In a research note released earlier today, S&P Ratings said that “systemic risk facing banks in India is likely to remain high in the wake of the second wave of COVID-19 infections and a high proportion of weak loans. This is even though India's economic recovery and steps by the central bank and the government to cushion the effects of the economic crisis will continue to limit stress on the balance sheets of these banks.” It estimates that Indian banking system's weak loans are at 11 percent-12 percent of gross loans. We forecast credit losses will decline to 2.2 percent of total loans in the year ending March 31, 2022, (fiscal 2022) and 1.8 percent in fiscal 2023, after staying elevated at an average of 2.8 percent in fiscals 2016-2021.
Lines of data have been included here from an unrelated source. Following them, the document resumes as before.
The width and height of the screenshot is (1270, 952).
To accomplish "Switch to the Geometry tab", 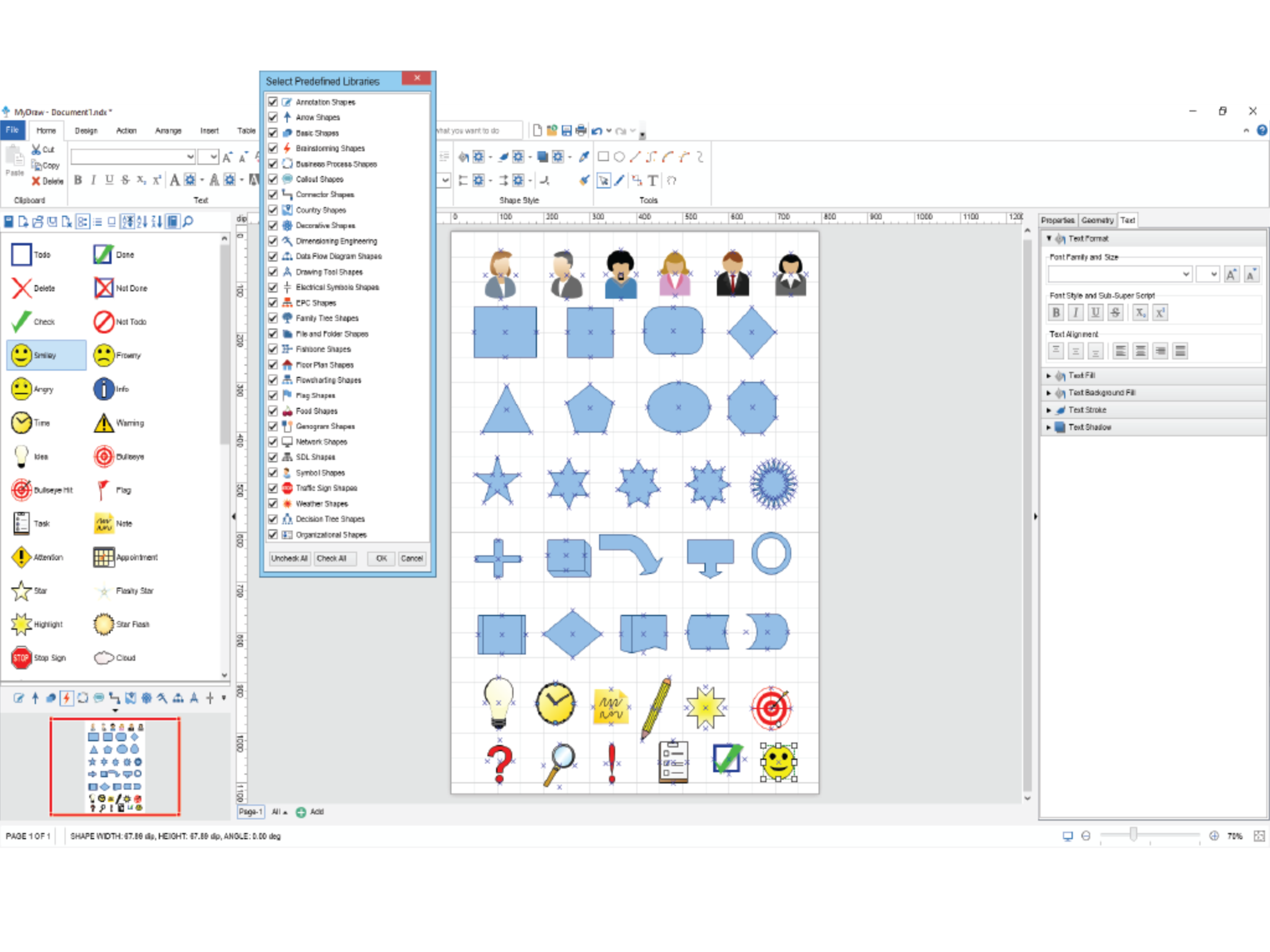I will [1098, 220].
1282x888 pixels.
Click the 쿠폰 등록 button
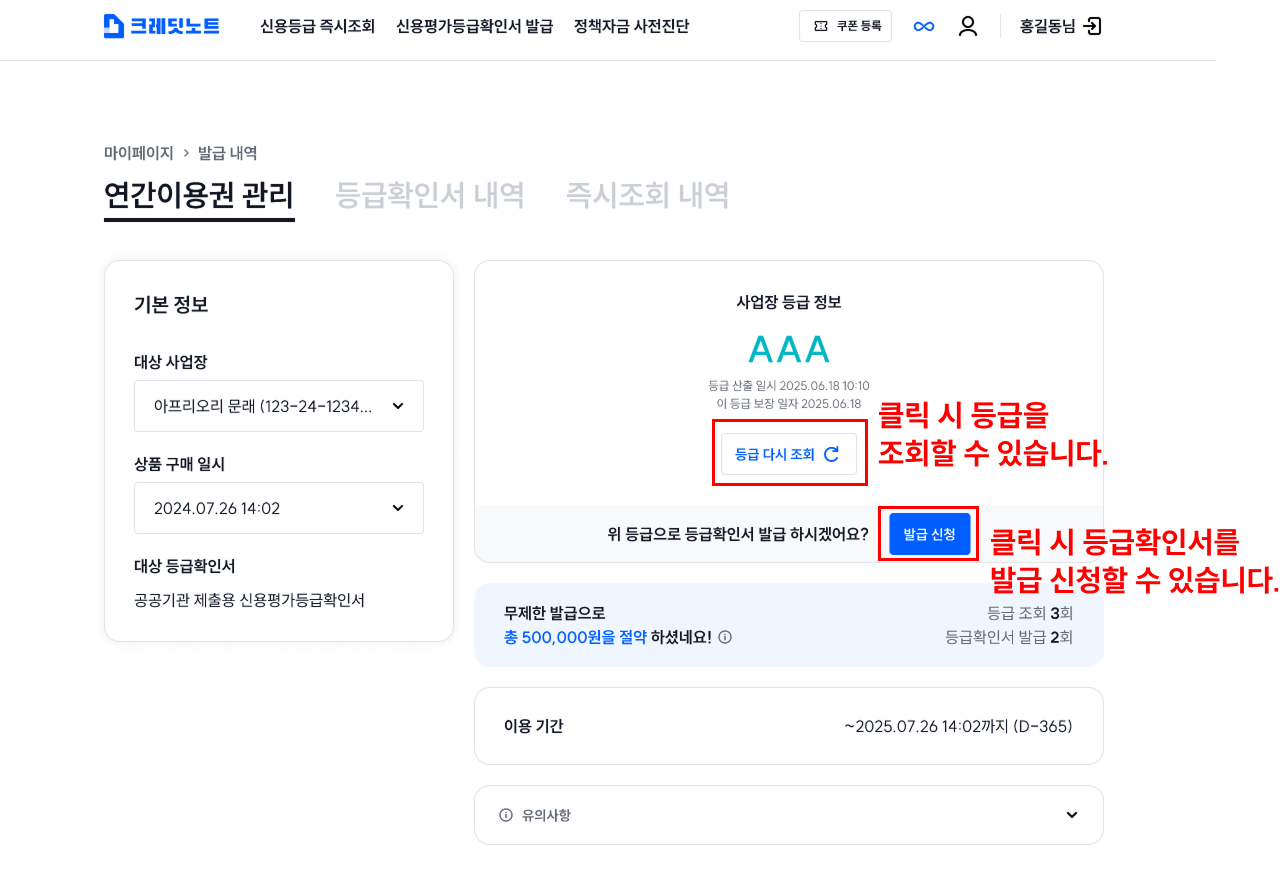[845, 26]
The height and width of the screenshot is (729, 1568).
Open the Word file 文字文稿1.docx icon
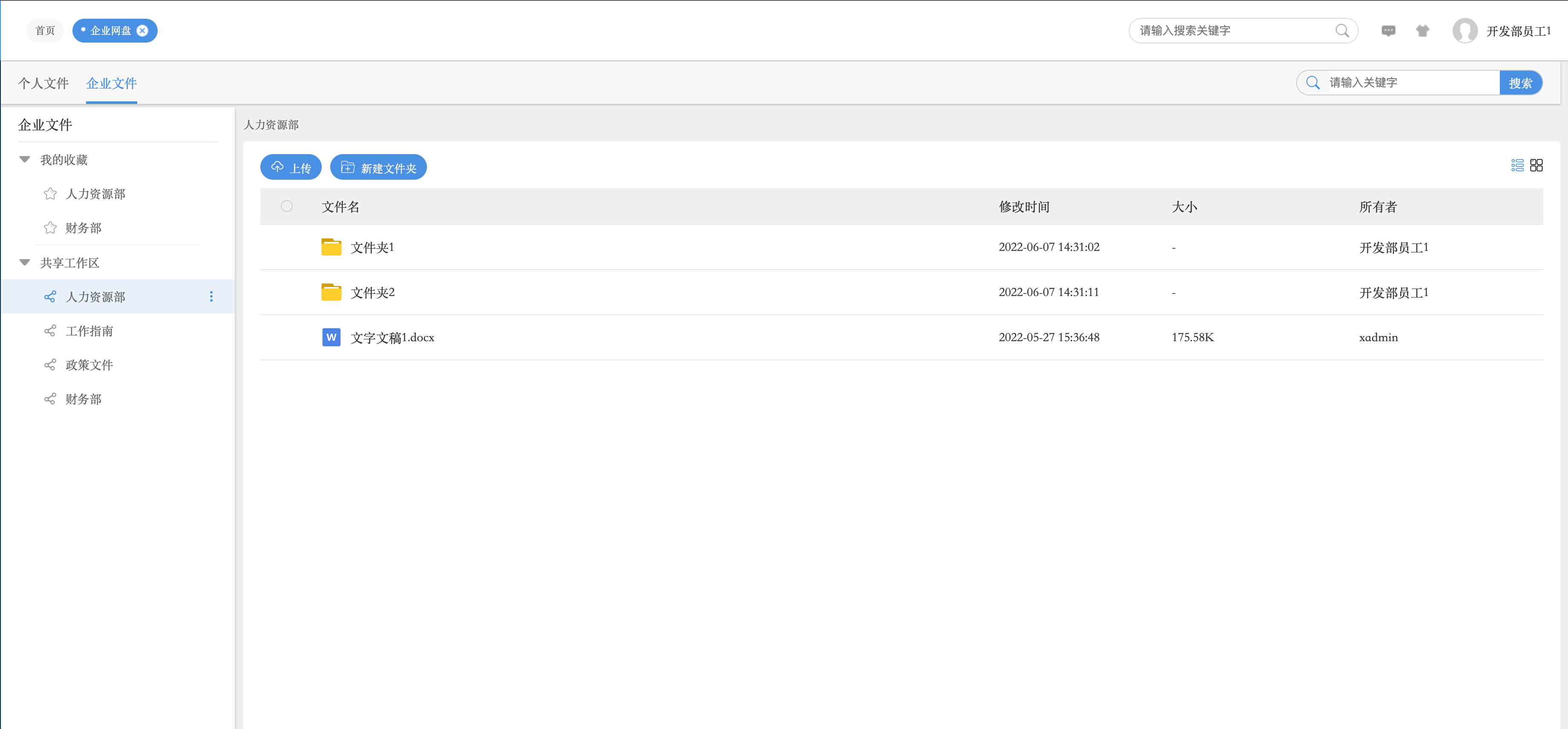tap(331, 337)
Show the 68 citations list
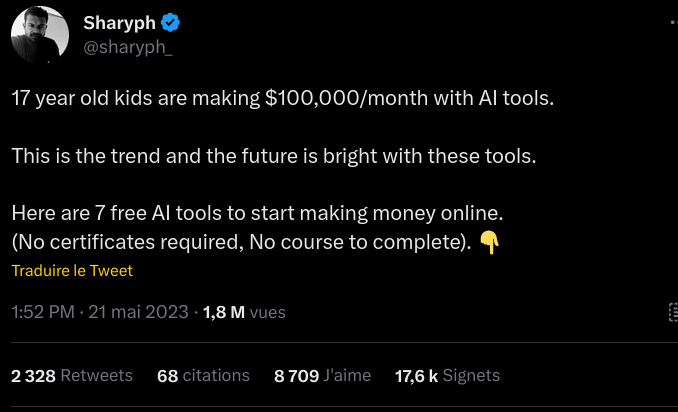Viewport: 678px width, 412px height. [x=203, y=375]
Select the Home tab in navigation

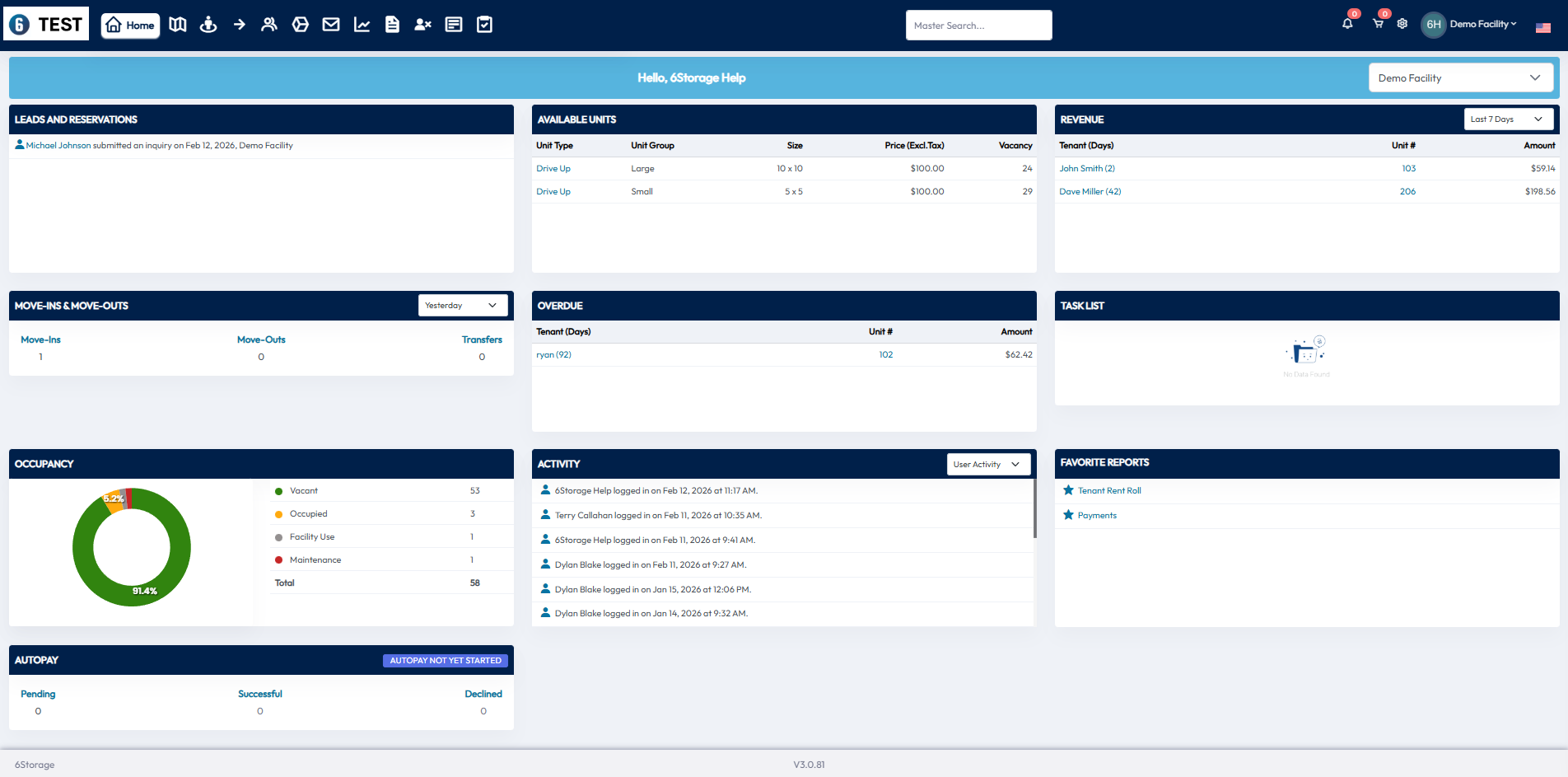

In a press release on the meeting, RBI said in a statement, “In his opening remarks, the Governor highlighted the recent policy measures taken by the RBI to further support the ongoing recovery while preserving financial stability. In this backdrop, he touched upon the importance of credit flows in sustaining the nascent economic recovery and advised the banks to remain watchful of the evolving situation and continue taking measures proactively for maintaining their business continuity, sharpening business strategies and raising adequate capital for strengthening balance sheets. He also emphasised the need for banks to maintain close vigil on the payments and other IT systems operated by banks and fortifying those for enhanced efficiency and resilience so as to offer seamless and uninterrupted customer service.”
One of the people quoted earlier said that RBI has asked banks to proactively raise additional capital, although it seemed largely satisfied with the current level of provisioning. “They have a number for us- RBI wants banks to raise a large amount of capital, but it is a conservative estimate,” said a person in the know. This person did not reveal the quantum of capital raise estimated by RBI.
The other big area of concern for banks was SEBI’s new rules on Additional Tier-1 bonds. After the latest revision in rules, SEBI mandates AT-1 bonds be priced as 10-year paper for the next one year, 20-year for the next 6 months, 30-year for the following 6 and 100-year from April 1, 2023, onward.
“These new AT-1 rules will hamper our capital raising, so we have asked RBI to consult with SEBI on the same and hopefully provide us some relief,” said one of the persons quoted earlier.
RBI’s press note said that progress in the implementation of COVID resolution framework, outlook on stresses assets, capital augmentation, liquidity scenario, monetary transmission, credit flows to different sectors including to stressed sectors, MSMEs, retail, etc were among the key topics of discussion during the meeting.
Another person present in the meeting added that RBI stressed on the importance of banks investing in IT and payment infrastructure, and also asked banks to ensure credit flows to needy sectors to help with growth revival.